→ **Supplied text**
*** Begin section ***
I’ve realized that there is one bright side to this and it’s very similar to my last post – it’s that our 18 month old appreciates her Daddy more.  She’s adjusting so well. When I’m the first one in her room in the morning, she starts calling for Dad and brings me toys to play with. She gives me a hug and then we play with toys with her standing in her crib until Daddy can come lift her out for me.

She really appreciates her Dad more.  She always loved him, but now she’s really enjoying time with him. She giggles and plays games with him and gives him hugs. That’s good as Daddy was feeling neglected for awhile. This time for them has bonded them closer together and for that I am grateful.

It also doesn’t help that I got a hug and a kiss (on my shoulder) good-bye this morning as she was off to daycare. She’s the sweetest girl and for that we are so lucky.

Posted in Hope, Sch | Tagged , , , , , | Leave a comment

The less popular parent…

That would be me.  All kids – especially when they are little – have a favorite parent. Oddly enough it was Daddy until our LO was about 9 months. Over the last 9 months, it’s been me. Mama is the only one who can do most of the time. Mama is the one she wants to be with and I loved every single minute of it.

Since I was diagnosed with my SCH, I ended up with a ton of restrictions. This means I could no longer lift her or really do much of anything with her as I’m on minimal walking.  Daddy has since become the favorite again and it breaks my heart a bit as sometimes he offers her to me and she just gets angry and shakes her head no.  I’m very happy that Daddy has gained popularity, but while dealing with the emotions of worrying about this pregnancy I can’t help but worry like any parent adding a second child – am I ruining her life? Will I still get my time with her?
*** End section ***
→ **Task statement**
In the parenting blog excerpt, until about what age was Daddy the favorite parent?

→ **Given records**
*** Begin section ***
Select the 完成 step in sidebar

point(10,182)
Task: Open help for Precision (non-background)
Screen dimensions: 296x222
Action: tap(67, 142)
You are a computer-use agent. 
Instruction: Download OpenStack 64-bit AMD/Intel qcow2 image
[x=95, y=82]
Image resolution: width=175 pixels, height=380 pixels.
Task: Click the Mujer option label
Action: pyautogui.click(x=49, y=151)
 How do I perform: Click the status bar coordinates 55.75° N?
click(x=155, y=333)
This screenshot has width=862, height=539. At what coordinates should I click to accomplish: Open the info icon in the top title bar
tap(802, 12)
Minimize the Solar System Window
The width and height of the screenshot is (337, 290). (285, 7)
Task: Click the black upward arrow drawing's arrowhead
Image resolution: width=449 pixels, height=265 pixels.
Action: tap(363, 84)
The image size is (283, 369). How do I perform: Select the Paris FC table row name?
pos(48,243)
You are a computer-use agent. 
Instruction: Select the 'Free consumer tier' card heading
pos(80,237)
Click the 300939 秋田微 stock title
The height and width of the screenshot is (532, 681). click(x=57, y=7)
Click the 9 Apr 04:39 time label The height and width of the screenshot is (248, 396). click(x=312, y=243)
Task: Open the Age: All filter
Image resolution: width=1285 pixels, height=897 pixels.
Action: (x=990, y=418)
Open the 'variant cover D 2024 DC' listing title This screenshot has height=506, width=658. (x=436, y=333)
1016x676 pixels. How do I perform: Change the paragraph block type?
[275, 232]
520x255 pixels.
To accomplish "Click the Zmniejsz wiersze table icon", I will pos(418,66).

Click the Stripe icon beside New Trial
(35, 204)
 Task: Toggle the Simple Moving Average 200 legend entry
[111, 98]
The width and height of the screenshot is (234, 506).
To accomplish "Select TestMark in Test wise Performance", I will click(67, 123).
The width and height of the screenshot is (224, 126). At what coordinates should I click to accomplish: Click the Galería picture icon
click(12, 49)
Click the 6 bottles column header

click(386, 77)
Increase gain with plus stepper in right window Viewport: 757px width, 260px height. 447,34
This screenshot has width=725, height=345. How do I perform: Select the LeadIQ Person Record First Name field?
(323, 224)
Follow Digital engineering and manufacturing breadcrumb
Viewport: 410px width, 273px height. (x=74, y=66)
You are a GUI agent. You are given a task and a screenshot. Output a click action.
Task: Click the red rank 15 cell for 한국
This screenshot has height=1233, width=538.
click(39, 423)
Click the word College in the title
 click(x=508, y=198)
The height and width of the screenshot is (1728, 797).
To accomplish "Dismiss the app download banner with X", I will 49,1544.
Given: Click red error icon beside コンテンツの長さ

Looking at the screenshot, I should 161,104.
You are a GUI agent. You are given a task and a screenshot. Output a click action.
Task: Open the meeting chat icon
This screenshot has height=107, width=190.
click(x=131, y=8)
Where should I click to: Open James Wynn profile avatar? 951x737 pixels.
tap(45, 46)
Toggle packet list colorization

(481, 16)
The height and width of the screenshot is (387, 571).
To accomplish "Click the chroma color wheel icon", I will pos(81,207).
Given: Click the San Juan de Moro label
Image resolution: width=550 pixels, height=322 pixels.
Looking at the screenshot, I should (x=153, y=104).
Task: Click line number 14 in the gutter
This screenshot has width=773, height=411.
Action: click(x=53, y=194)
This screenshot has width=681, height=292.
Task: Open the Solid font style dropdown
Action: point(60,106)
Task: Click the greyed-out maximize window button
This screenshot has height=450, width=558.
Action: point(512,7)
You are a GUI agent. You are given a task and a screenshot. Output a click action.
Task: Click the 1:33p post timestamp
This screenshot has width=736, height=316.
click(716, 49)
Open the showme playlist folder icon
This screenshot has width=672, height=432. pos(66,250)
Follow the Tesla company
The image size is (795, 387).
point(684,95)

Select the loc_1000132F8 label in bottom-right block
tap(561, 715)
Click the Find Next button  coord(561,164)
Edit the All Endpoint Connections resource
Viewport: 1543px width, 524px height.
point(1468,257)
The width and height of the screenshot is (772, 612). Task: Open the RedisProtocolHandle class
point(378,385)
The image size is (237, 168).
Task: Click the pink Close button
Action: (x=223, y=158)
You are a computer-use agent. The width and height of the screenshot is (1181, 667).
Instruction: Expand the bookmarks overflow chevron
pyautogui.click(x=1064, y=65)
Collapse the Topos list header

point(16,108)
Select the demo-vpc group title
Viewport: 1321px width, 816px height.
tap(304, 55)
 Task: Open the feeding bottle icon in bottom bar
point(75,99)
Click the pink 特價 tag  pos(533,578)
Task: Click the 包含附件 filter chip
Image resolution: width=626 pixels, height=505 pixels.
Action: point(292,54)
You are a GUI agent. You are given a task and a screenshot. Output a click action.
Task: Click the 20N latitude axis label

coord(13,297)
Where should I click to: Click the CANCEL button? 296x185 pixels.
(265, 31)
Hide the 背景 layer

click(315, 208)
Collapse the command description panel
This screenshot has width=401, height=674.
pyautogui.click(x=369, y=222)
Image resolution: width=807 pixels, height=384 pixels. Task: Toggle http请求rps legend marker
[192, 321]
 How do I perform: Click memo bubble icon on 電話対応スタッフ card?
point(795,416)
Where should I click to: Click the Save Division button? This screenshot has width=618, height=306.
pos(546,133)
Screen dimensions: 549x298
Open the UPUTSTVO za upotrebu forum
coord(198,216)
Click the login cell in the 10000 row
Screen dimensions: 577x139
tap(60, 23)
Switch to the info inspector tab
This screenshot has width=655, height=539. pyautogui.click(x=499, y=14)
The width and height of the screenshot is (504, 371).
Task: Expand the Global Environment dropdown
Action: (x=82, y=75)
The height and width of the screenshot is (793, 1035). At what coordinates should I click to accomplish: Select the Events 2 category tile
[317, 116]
*** End section ***
→ **Task result**
Until their little one was about 9 months old.